Cette prise de conscience a incité de nombreux pays à envisager de rapatrier une partie de leur production sur leur territoire national ou auprès de partenaires proches. La guerre en Ukraine a renforcé cette tendance, notamment en révélant la dépendance européenne vis-à-vis de l’énergie russe et, plus largement, la fragilité des approvisionnements venant de partenaires jugés moins fiables.
Ces événements ont alimenté un désir d’inverser le lent processus de désindustrialisation des pays développés, qui a vu de nombreuses usines être délocalisées vers des pays à bas coûts. La politique commerciale de Donald Trump, axée sur la relocalisation des emplois et la protection des industries nationales, illustre également cette volonté de rupture avec la mondialisation telle qu’elle a été connue.
Diversification et gestion des risques
Face à la multiplication des perturbations et à l’accroissement des risques pour la sécurité économique, l’OCDE appelle à des efforts concertés pour renforcer et diversifier les chaînes d’approvisionnement mondiales. L’organisation insiste sur l’importance d’une gestion agile et efficace des risques.
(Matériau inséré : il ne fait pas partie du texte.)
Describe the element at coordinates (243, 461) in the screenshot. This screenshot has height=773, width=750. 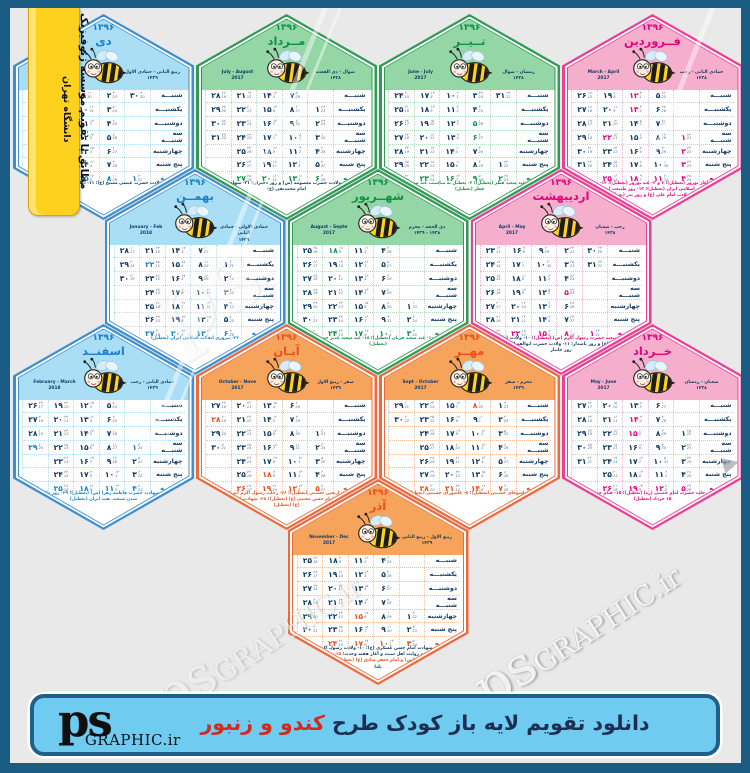
I see `day-cell: ۲۴ ۲۶ 15` at that location.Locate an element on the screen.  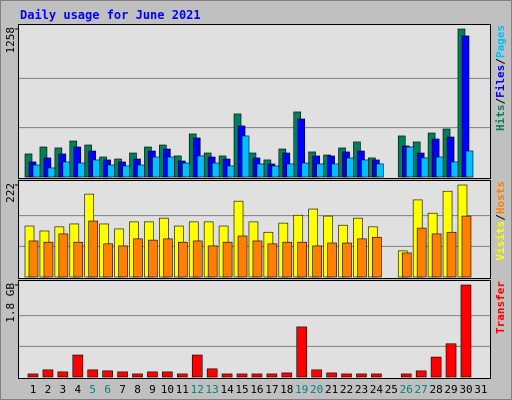
y-tick-label: 222 is located at coordinates (10, 193).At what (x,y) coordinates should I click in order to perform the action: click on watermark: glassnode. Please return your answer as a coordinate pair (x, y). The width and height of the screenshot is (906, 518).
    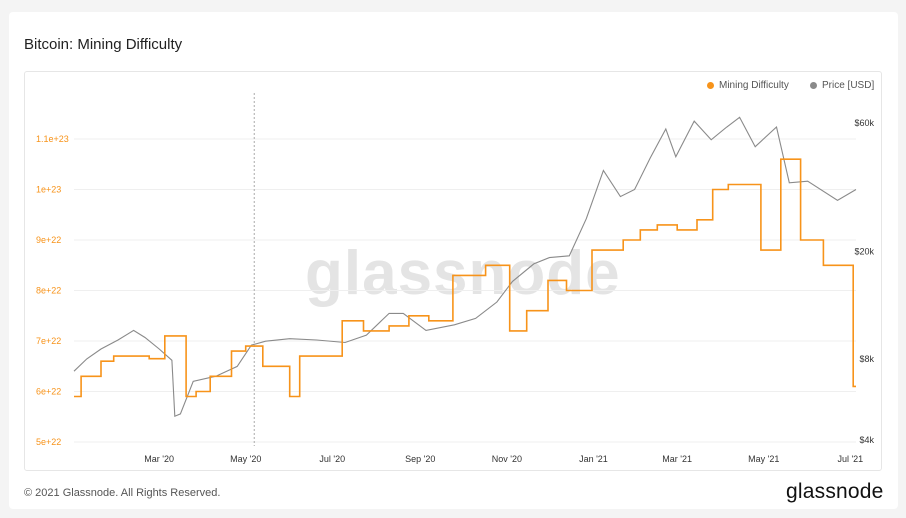
    Looking at the image, I should click on (463, 274).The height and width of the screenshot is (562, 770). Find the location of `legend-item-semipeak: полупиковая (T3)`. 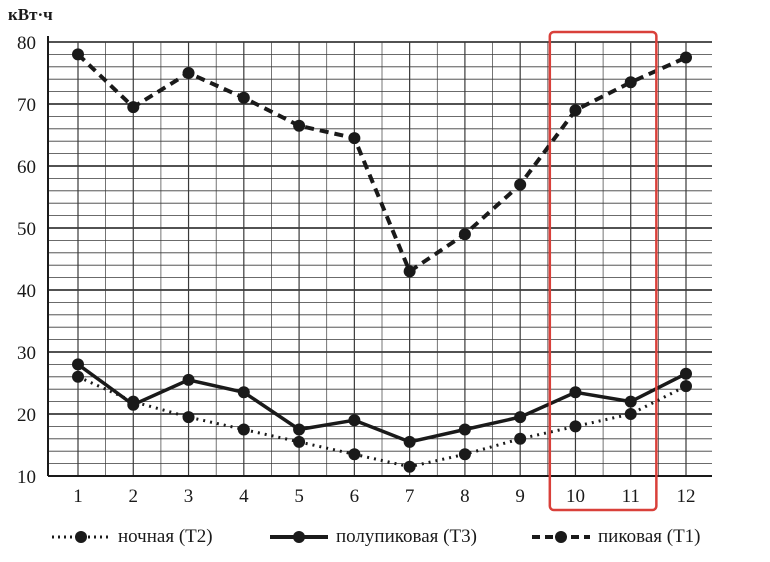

Bien que la plupart des flux d’échanges restent relativement diversifiés, une tendance inquiétante se dessine : la concentration des importations s’accentue, les pays tendant de plus en plus à s’approvisionner auprès d’un nombre restreint de fournisseurs. Le nombre de produits dont l’approvisionnement est concentré a augmenté de 50 % depuis la fin des années 1990, ce qui accroît la vulnérabilité aux chocs extérieurs. Cette tendance est principalement le fait de pays non membres de l’OCDE, avec une contribution notable de la Chine.
Facilitation des échanges et transformation numérique
Le secrétaire général de l’OCDE, Mathias Cormann, souligne l’importance d’une collaboration internationale : « Pour que les échanges continuent d’être le fondement de notre prospérité commune, et pour garantir que le commerce satisfasse les attentes de nos citoyens, nous devons travailler ensemble pour renforcer la fiabilité et la résilience de nos chaînes d’approvisionnement. »
L’OCDE préconise la mise en place de cadres d’action visant à renforcer la résilience et l’efficacité globale des chaînes d’approvisionnement. Les gouvernements sont invités à adopter des stratégies proactives, incluant la promotion de la facilitation des échanges pour des procédures commerciales plus efficaces, la réduction des obstacles dans les secteurs de services essentiels (transport, finance) et la facilitation de la transformation numérique en veillant à la sécurité des flux de données transfrontières.
La coopération internationale et une coordination étroite avec le secteur privé sont jugées essentielles pour l’élaboration et la mise en œuvre de ces stratégies.